Gathered data entries

begin

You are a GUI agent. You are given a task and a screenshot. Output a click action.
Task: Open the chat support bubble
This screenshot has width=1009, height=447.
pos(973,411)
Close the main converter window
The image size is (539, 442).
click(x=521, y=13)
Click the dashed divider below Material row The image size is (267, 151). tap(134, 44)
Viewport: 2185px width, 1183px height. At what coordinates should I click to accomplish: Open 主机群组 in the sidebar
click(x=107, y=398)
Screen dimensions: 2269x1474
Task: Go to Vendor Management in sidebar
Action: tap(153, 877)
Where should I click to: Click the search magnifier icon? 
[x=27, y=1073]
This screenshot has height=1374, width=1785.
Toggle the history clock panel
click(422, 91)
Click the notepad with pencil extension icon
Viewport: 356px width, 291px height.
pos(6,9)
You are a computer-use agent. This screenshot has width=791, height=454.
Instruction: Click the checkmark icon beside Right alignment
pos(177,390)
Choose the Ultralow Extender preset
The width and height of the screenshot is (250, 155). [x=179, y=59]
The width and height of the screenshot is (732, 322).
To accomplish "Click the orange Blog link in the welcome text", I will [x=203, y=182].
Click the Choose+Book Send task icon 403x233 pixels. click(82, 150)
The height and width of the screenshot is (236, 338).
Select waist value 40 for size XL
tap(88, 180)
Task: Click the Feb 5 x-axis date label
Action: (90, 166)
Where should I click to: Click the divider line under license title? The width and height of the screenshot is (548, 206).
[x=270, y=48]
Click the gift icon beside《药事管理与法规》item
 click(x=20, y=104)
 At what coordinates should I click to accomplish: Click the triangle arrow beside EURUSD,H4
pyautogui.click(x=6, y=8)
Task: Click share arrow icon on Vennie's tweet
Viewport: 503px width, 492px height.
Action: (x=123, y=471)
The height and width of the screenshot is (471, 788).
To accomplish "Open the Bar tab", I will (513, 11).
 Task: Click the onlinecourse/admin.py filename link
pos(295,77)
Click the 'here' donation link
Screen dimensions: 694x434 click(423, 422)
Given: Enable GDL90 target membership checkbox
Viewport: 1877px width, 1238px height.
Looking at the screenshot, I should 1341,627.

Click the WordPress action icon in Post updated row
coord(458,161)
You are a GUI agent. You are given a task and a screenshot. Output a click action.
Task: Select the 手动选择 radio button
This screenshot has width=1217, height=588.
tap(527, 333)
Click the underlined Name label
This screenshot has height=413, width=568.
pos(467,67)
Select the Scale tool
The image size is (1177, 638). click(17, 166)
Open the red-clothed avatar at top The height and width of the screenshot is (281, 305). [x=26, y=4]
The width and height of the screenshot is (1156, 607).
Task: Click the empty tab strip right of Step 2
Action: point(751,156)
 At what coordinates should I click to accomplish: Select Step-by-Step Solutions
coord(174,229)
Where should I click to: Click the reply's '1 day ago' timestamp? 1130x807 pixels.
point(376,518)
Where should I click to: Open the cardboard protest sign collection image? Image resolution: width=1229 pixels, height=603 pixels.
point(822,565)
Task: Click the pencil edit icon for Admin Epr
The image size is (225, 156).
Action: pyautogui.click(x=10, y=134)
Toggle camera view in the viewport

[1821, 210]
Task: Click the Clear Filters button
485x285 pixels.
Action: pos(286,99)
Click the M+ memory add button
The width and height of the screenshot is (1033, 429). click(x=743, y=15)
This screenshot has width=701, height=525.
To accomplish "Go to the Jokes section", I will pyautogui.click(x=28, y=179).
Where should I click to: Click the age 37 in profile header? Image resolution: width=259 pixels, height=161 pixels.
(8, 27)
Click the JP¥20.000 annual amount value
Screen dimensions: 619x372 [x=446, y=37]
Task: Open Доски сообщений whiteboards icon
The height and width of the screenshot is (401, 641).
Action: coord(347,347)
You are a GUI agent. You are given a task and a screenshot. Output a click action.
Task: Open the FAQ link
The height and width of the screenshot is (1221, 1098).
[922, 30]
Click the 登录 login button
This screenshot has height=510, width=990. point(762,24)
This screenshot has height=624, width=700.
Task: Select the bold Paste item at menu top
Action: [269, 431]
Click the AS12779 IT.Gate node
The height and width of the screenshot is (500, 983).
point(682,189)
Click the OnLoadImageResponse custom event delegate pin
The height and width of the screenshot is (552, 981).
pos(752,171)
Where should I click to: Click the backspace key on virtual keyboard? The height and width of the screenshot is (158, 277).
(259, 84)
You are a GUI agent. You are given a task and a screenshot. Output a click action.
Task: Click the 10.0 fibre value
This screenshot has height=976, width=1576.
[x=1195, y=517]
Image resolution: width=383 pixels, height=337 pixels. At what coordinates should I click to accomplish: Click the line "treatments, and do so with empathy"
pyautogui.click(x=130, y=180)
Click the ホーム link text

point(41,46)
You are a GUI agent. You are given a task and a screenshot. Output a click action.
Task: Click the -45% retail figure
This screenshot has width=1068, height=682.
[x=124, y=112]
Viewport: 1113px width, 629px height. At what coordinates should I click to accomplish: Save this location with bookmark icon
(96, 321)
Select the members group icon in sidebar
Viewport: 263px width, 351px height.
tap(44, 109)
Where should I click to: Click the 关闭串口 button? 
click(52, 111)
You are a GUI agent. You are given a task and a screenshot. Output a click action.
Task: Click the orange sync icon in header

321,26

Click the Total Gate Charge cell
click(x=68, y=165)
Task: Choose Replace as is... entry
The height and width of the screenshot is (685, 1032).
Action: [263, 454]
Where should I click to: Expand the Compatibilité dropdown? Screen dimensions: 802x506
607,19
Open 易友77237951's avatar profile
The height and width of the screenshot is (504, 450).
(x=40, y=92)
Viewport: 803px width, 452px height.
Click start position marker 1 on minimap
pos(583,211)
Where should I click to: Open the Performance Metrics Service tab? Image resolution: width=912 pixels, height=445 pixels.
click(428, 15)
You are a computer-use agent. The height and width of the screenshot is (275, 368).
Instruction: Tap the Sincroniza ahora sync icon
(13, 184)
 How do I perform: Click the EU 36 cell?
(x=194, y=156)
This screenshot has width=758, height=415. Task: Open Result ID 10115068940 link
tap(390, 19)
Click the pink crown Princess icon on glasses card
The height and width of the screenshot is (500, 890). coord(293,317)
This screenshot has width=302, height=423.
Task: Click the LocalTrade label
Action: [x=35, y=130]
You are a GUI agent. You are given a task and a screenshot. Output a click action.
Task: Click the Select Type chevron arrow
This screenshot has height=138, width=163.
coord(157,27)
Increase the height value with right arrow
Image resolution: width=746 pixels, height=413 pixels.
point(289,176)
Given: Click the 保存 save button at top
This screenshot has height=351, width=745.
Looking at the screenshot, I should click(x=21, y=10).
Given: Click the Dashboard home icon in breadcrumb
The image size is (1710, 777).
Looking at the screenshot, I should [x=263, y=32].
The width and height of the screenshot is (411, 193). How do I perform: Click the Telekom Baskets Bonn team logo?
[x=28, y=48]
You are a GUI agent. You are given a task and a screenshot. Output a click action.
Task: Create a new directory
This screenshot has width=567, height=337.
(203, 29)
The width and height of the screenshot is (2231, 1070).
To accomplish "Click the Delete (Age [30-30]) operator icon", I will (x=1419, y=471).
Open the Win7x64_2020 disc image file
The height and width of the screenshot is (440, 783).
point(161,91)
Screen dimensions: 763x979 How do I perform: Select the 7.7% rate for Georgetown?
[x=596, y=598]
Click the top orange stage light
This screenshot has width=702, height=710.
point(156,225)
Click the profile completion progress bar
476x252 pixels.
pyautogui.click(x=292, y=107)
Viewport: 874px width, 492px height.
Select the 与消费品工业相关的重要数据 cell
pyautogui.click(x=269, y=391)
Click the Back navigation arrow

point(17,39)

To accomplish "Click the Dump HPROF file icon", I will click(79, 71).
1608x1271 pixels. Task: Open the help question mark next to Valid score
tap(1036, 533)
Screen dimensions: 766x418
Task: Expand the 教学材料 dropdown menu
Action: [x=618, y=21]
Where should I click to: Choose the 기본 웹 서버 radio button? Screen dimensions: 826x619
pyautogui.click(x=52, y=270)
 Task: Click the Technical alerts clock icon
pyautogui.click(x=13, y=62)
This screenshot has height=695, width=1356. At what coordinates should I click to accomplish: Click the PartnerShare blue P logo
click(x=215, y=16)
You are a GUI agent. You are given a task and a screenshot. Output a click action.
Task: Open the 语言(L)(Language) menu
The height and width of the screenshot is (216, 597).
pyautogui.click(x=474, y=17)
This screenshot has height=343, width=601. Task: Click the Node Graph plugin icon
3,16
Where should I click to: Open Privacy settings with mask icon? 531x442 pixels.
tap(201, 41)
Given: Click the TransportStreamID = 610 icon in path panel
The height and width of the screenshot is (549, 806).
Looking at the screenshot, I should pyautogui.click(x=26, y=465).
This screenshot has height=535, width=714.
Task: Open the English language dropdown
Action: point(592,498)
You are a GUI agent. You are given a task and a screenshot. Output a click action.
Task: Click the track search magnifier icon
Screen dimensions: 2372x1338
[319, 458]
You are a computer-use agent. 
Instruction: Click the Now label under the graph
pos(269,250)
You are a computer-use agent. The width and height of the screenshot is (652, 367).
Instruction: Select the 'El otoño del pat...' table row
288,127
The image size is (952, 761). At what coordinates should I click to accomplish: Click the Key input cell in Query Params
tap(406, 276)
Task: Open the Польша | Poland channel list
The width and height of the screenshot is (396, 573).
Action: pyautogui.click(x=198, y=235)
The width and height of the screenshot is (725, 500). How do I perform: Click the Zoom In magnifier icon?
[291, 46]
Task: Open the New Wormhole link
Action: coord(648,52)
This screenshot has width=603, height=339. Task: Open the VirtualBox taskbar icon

end

PROBLEM REQUIREMENTS: Turn the part of the material that opens with the line containing "Viewport: 2185px width, 1183px" and closes with the line containing "Click the Choose+Book" into a numbered list, both of those lines included and any blank lines dropped.

EXERCISE OUTPUT:
1. Viewport: 2185px width, 1183px height. At what coordinates should I click to accomplish: Open 主机群组 in the sidebar
2. click(x=107, y=398)
3. Screen dimensions: 2269x1474
4. Task: Go to Vendor Management in sidebar
5. Action: tap(153, 877)
6. Where should I click to: Click the search magnifier icon? 
7. [x=27, y=1073]
8. This screenshot has height=1374, width=1785.
9. Toggle the history clock panel
10. click(422, 91)
11. Click the notepad with pencil extension icon
12. Viewport: 356px width, 291px height.
13. pos(6,9)
14. You are a computer-use agent. This screenshot has width=791, height=454.
15. Instruction: Click the checkmark icon beside Right alignment
16. pos(177,390)
17. Choose the Ultralow Extender preset
18. The width and height of the screenshot is (250, 155). [x=179, y=59]
19. The width and height of the screenshot is (732, 322).
20. To accomplish "Click the orange Blog link in the welcome text", I will [x=203, y=182].
21. Click the Choose+Book Send task icon 403x233 pixels. click(82, 150)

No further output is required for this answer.